SET EXERCISE: Rewrite the lines below from the one containing "Start voice search with the microphone icon" down to the one containing "pyautogui.click(x=1096, y=50)", with "microphone" changed to "mic" and nothing else altered. Give only those lines, and leave out the pictures.

SOURCE DATA:
============
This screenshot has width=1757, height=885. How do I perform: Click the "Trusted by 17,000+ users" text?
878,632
============
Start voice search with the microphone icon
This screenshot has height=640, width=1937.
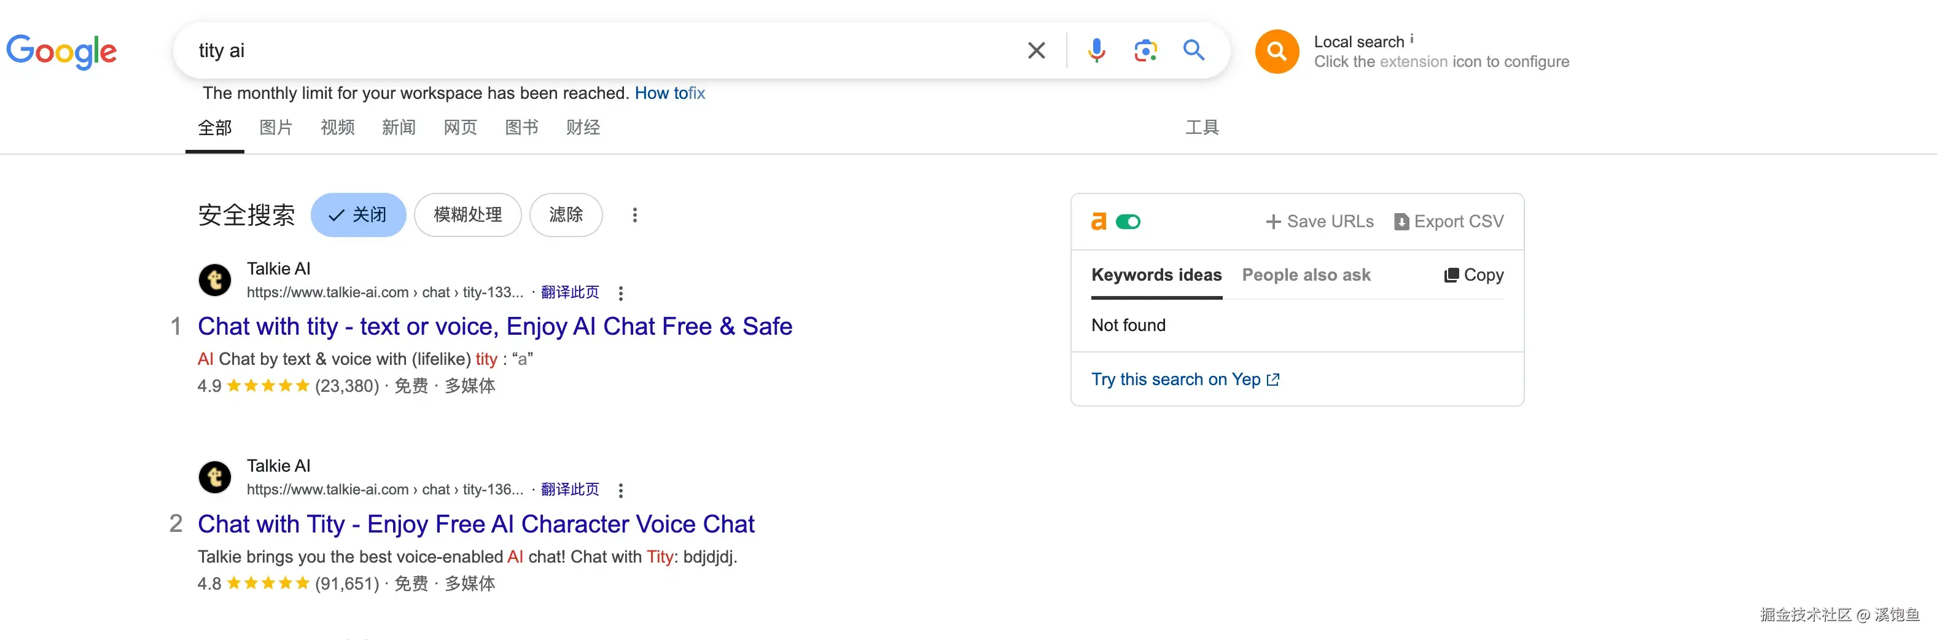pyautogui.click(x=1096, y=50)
============
FINISHED TASK:
Start voice search with the mic icon
This screenshot has height=640, width=1937.
pyautogui.click(x=1096, y=50)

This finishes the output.